The University of Wolverhampton is an extremely popular educational site with a student population in the region of 23,000. As part of its expansion programme, the University constructed a new building on its Walsall Campus providing additional teaching space (including new lecture theatres) and offices. The five existing boiler houses at the campus did not have sufficient capacity to supply the new multi-storey building efficiently, and a new, self-contained boiler house was specified.
The intended usage of the new building meant that it would be occupied for longer hours than a typical teaching block. Lectures often take place in the evening, meaning it would be occupied from 8am until 9pm in term time. In addition, important administrative functions would be housed here, extending use of the building beyond the academic year. Energy efficiency would be particularly important if the University was to achieve its expansion plans with the minimum carbon impact.

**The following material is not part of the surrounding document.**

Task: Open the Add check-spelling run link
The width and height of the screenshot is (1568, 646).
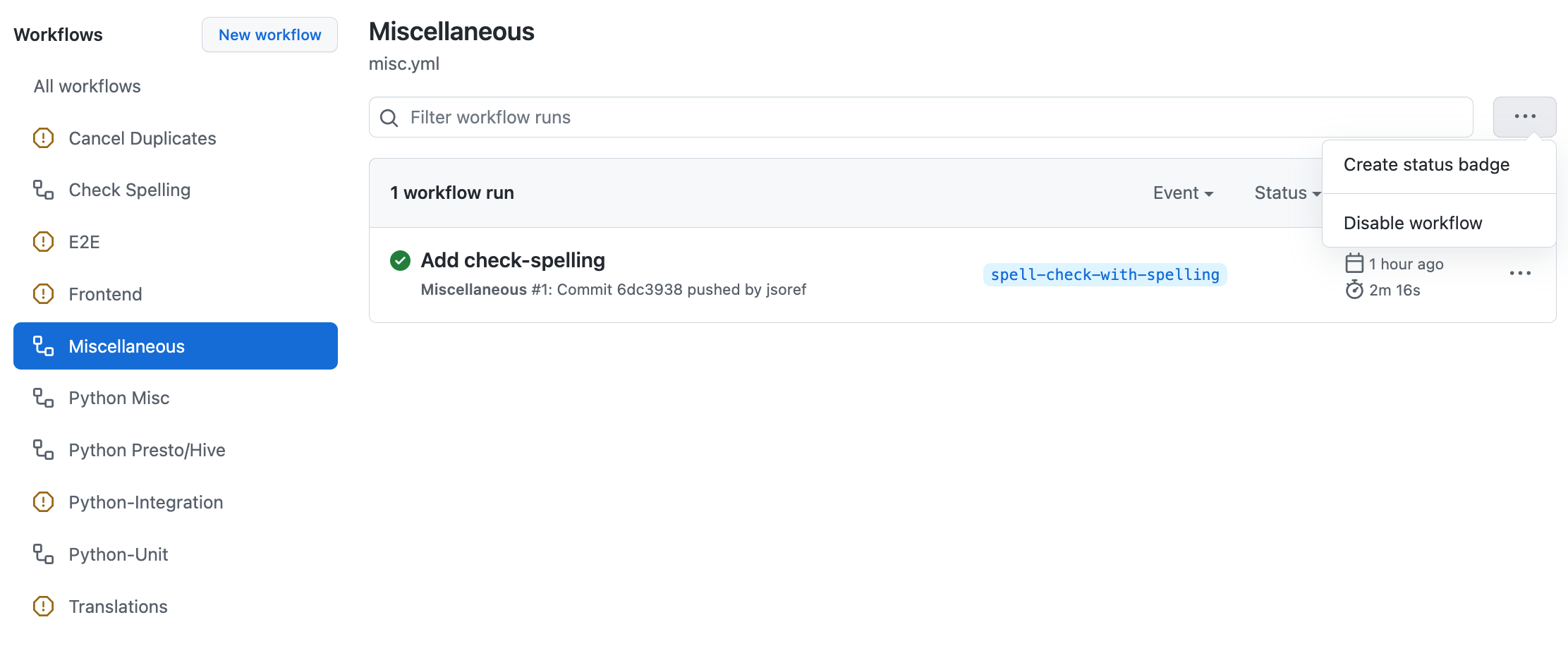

Some years in advance of the introduction of the government’s CRC Energy Efficiency scheme, the facilities management department of the University of Wolverhampton had already adopted a strategy to specify the most energy efficient equipment that budget allowed, to reduce the institution’s carbon footprint.

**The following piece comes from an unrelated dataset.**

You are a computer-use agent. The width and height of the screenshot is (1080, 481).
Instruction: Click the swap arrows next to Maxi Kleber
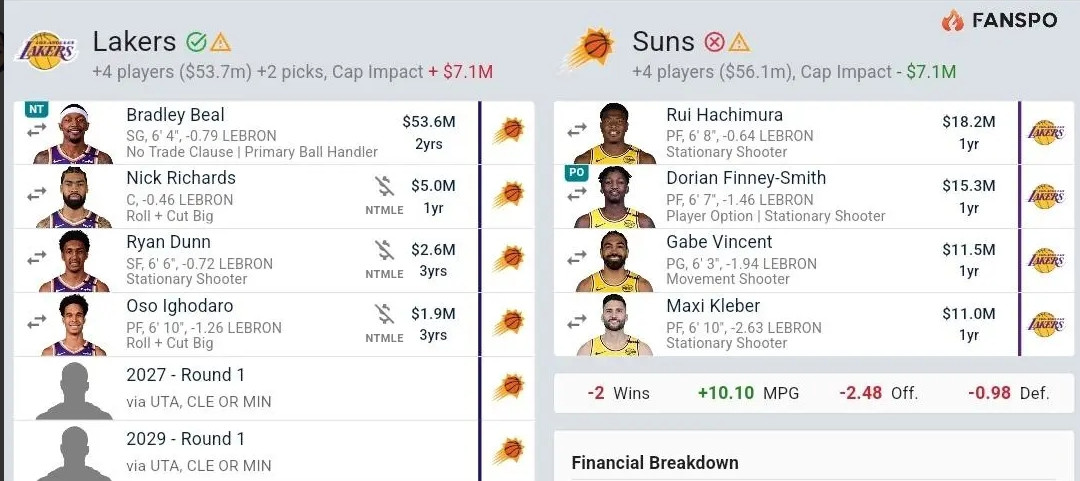[x=577, y=321]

So, in collaboration with its building services contractor C A Sothers, a highly efficient Armstrong MBS integrated heating solution was installed. It incorporates high efficiency condensing boilers, variable speed drive pumps and advanced controls, which automatically match the heat delivered to the changing demands of the building and its occupants.
Armstrong constructed the integrated heating solution at its factory in nearby Halesowen. The finished package was shrink-wrapped for its short journey to the University site and the project’s contractors completed the cladding and weather-proofing of the boiler room.

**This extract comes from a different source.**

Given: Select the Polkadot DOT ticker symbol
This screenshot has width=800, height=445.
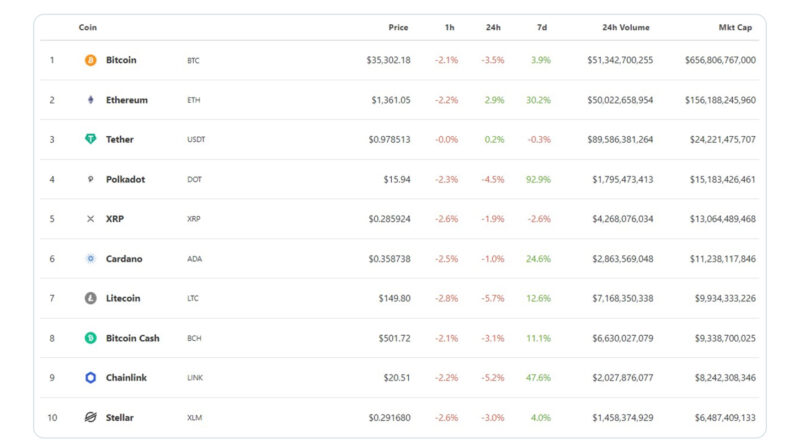Looking at the screenshot, I should pos(194,179).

After its first 18 months of operation, the energy consumption for the new building was calculated and compared with the alternative option (linking to the large but ageing centralised boiler plant). It was calculated that the equipment in the new self-contained boiler house had produced 224 fewer tonnes of carbon emissions. In addition, the energy consumption for the site has been significantly reduced. Over the first 18 month period, the University reduced its gas bill by an estimated £8,191, almost halving the potential energy cost for the building. In addition, the resulting carbon reduction equates to a saving of £2,688 in CO2 credits payable under the CRC Energy Efficiency Scheme.
Stephen Cocks, Energy Manager, University of Wolverhampton said, “I have always believed in designing 10% above the energy efficiency requirements of Part L. Now, with the introduction of the CRC Energy Efficiency Scheme, selecting the best available low carbon technology is more important than ever.”